WHAT THE TASK ASKS:
In the records below, rewrite every line from the one containing "Identify the location" through the end, both included, swapping "screenshot" for "screen image" and leaving all else unchanged. Leave the pictures out of your output.

(Saved data entries)
*** Begin section ***
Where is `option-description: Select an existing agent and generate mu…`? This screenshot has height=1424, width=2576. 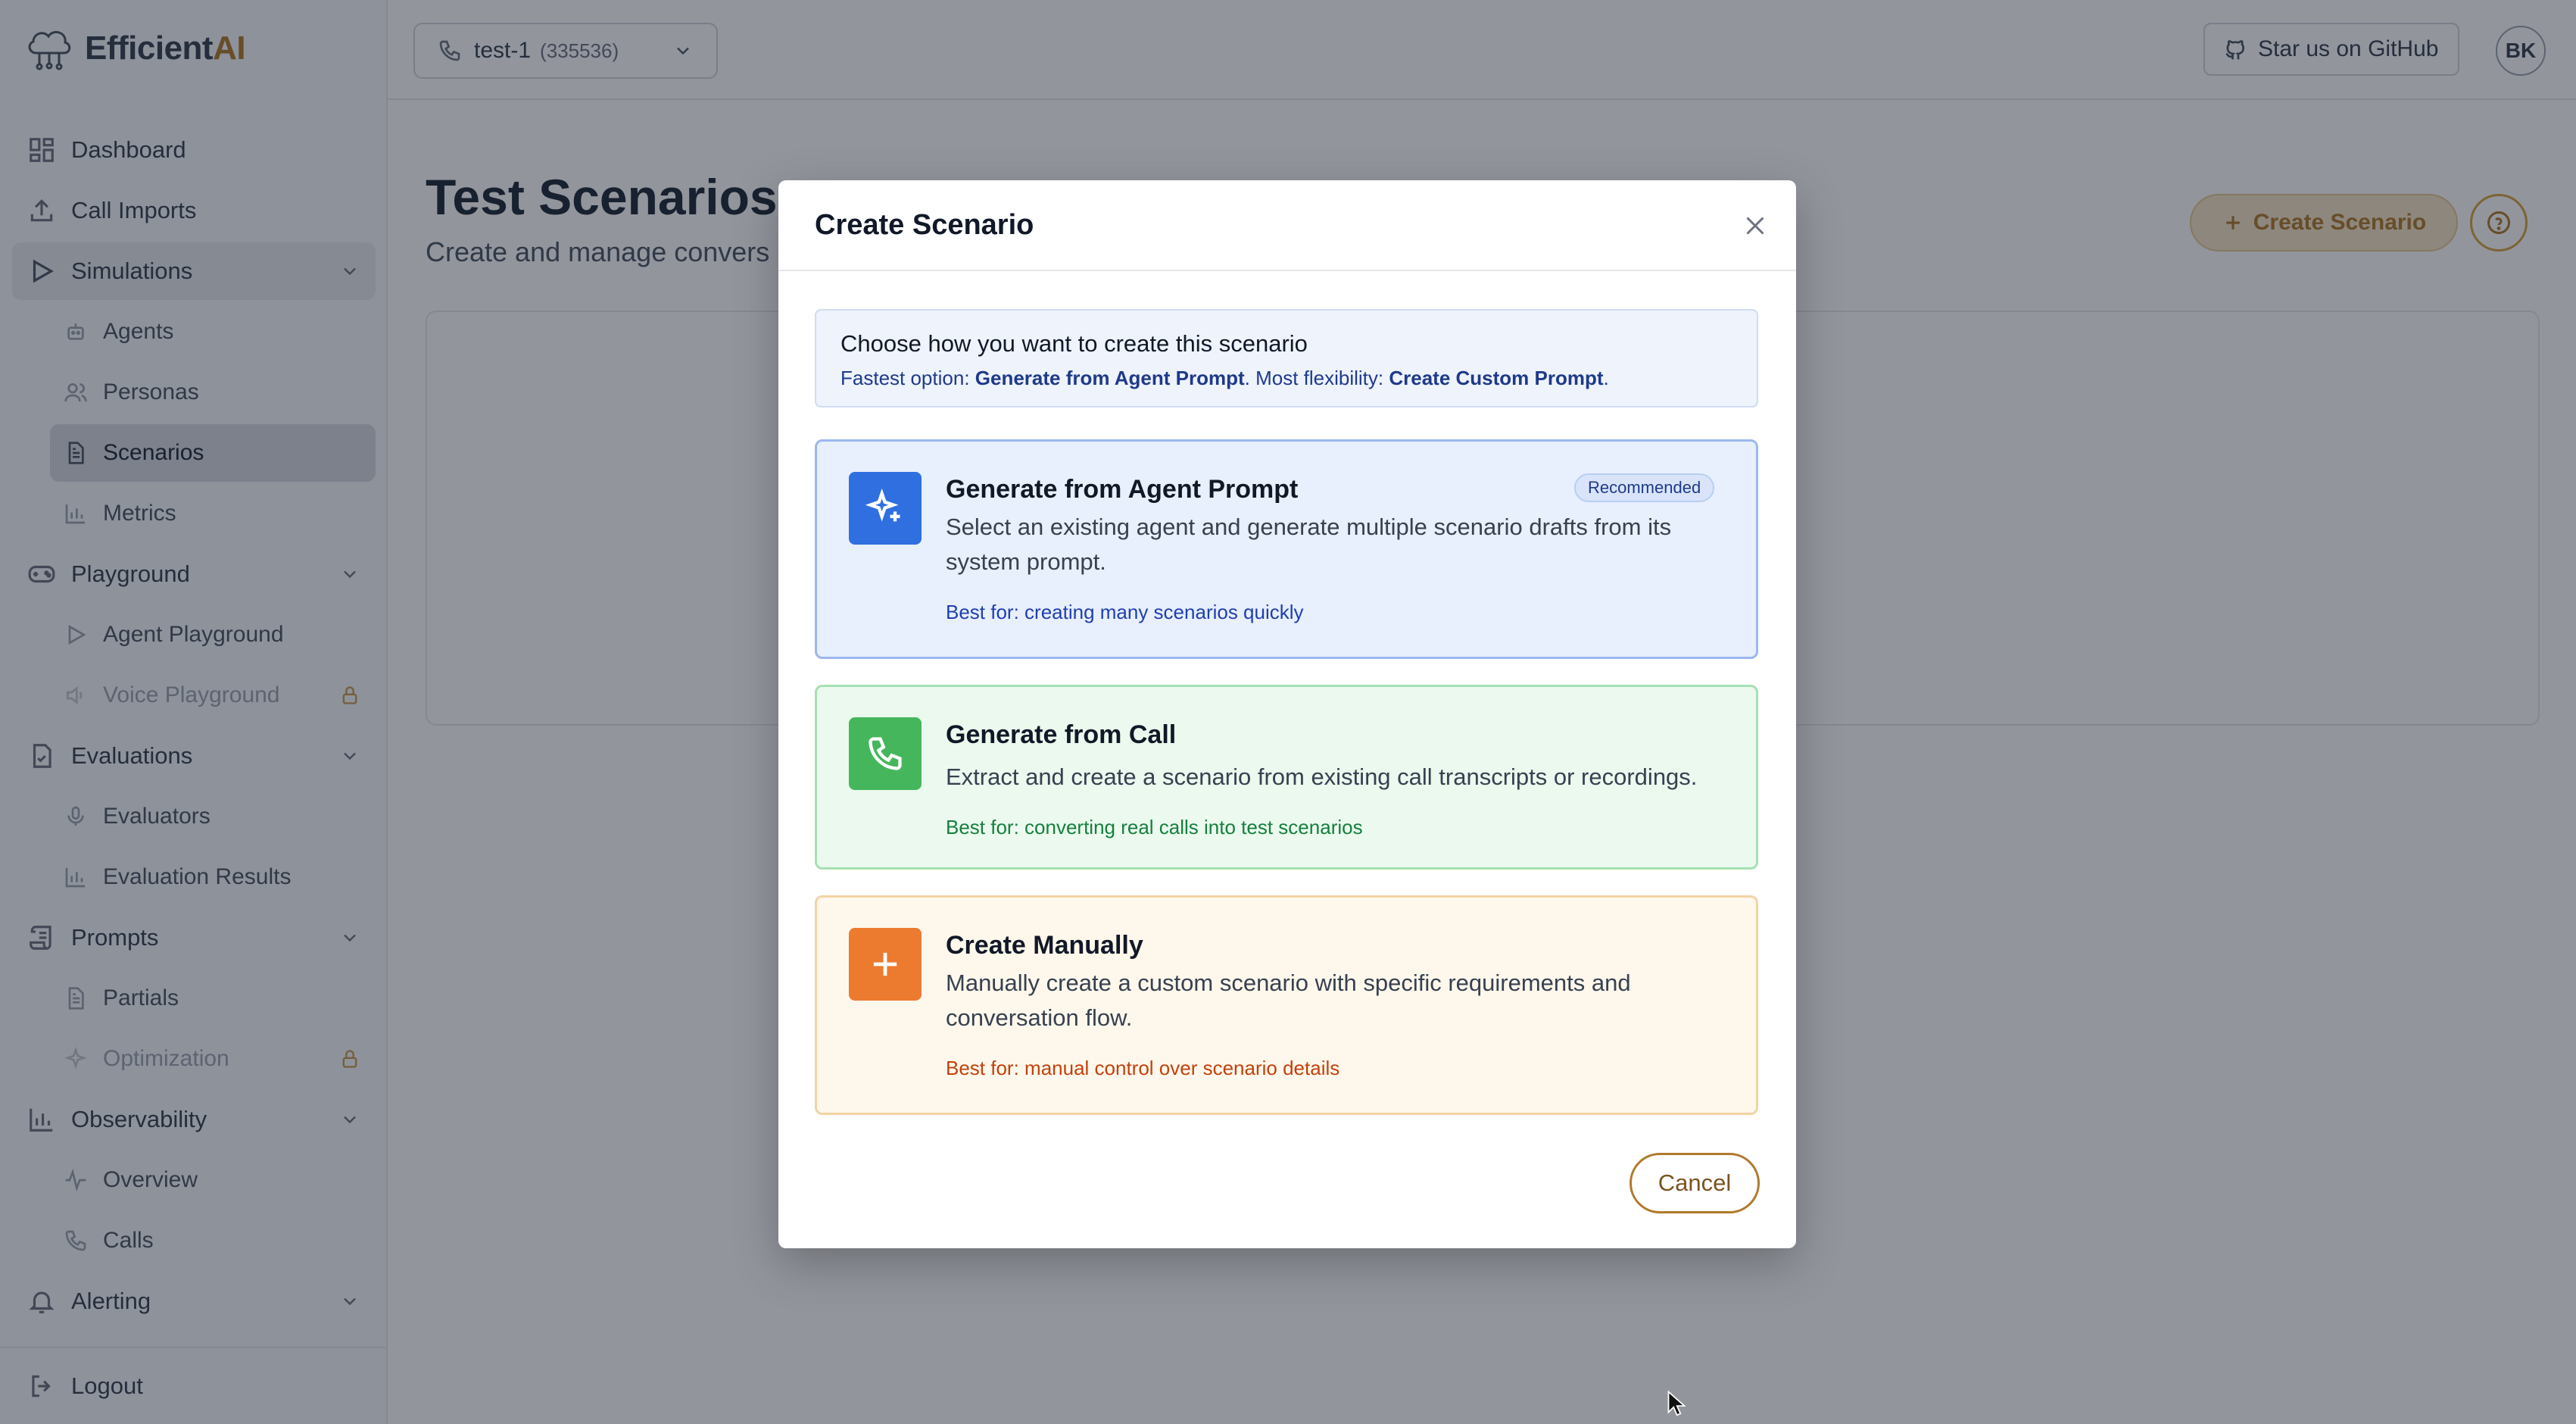
option-description: Select an existing agent and generate mu… is located at coordinates (1309, 544).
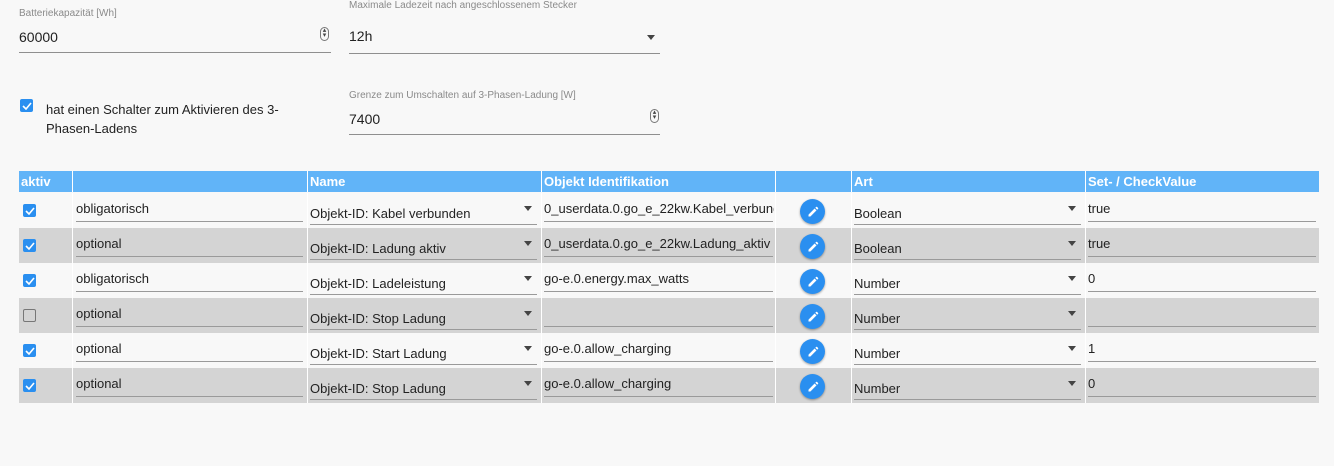 This screenshot has height=466, width=1334. What do you see at coordinates (1202, 182) in the screenshot?
I see `header-set-check-value: Set- / CheckValue` at bounding box center [1202, 182].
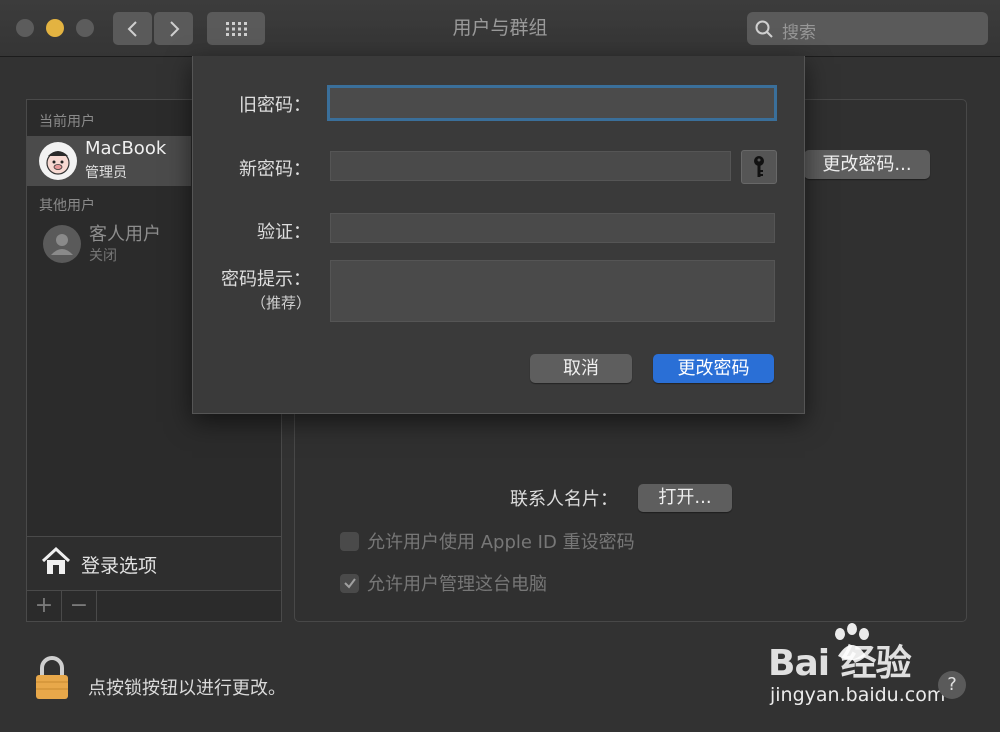  I want to click on admin-checkbox-row: 允许用户管理这台电脑, so click(444, 583).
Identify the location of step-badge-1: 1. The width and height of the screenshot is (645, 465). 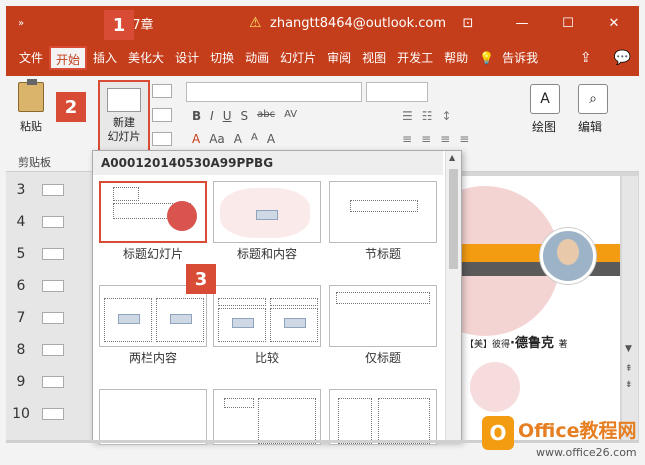
(119, 25).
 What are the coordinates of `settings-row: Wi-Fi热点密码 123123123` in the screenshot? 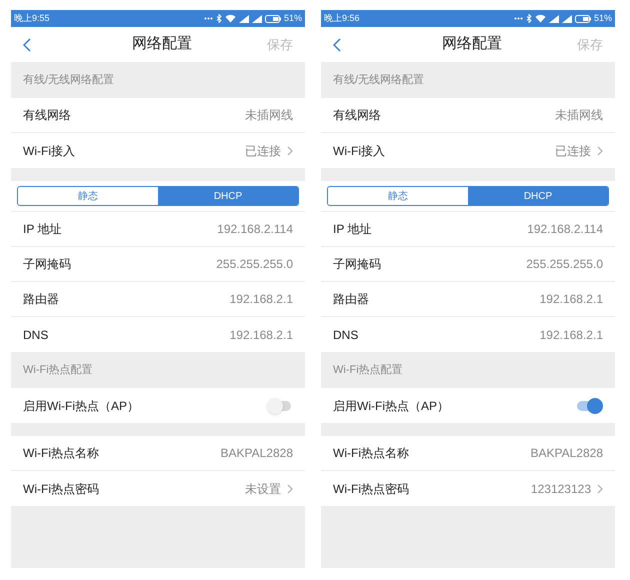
*** End section ***
EXERCISE RESPONSE:
Identify the location of step-badge-1: 1. The width and height of the screen image is (645, 465). 
(119, 25).
 What are the coordinates of `settings-row: Wi-Fi热点密码 123123123` in the screen image? 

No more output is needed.